But this
sort of injury to a railway is very speedily set right. In an hour or
two a party of sappers can relay a long stretch of line if no culverts
or bridges are destroyed. Mishaps to the telegraph are still more easily
repaired, and already, side by side with the wreckage of the original
wires, the piebald posts of the field telegraph service ran all along
the lines of communication.
Here and there Kaffir families sat squatting about their primitive huts,
or kept watch over flocks of goats and sheep. Ostriches stalked solemnly
up to the railway and gazed at the train, and sometimes their curiosity
cost them the loss of a few tail feathers if we could get a snatch at
them through the wire railings. On one occasion a soldier attempting to
take this liberty with an ostrich was turned upon by the indignant bird,
and a struggle ensued which might have proved serious to the man; he
was, however, lucky enough to get a grip on the creature's neck and
succeeded by a great effort in killing it.
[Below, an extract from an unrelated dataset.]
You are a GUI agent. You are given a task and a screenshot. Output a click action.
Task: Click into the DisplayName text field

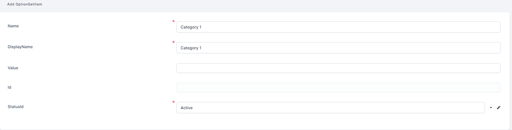pyautogui.click(x=338, y=48)

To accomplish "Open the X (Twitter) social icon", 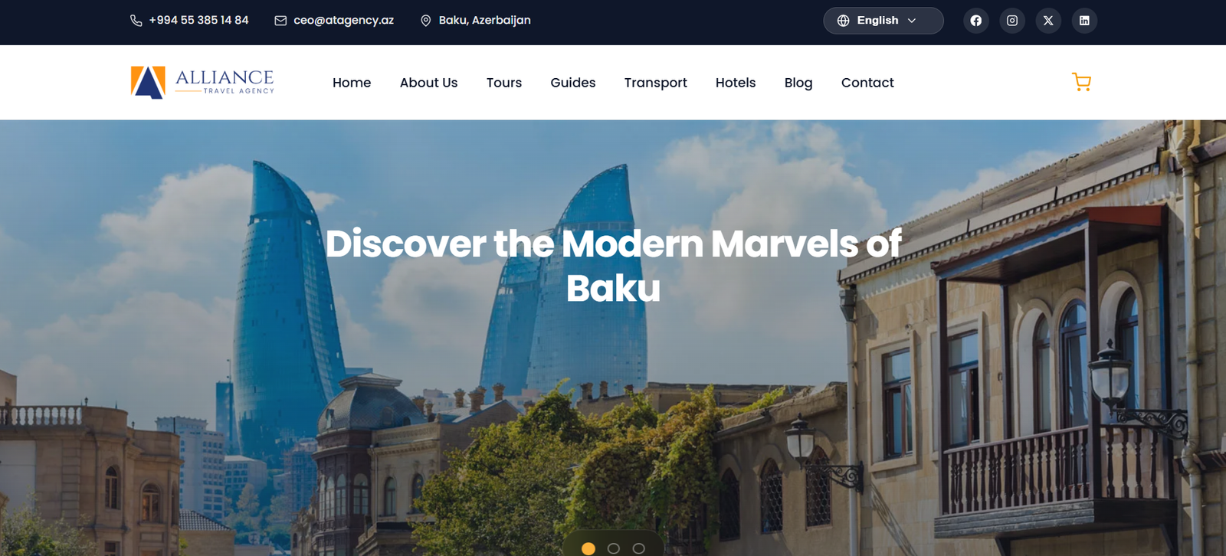I will 1048,21.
Ordinarily, however, the
ostriches, despite an occasional surrender of tail feathers, lived on
terms of amity with our men, and at Belmont they were to be seen walking
about the camp and concealing their curiosity under a great show of
dignity. During the fight one of these birds took up its quarters with a
battery, and watched the whole battle without taking any food, except
that on one occasion when a man lit his pipe the bird suddenly reached
out for the box of lucifers and swallowed it with great gusto.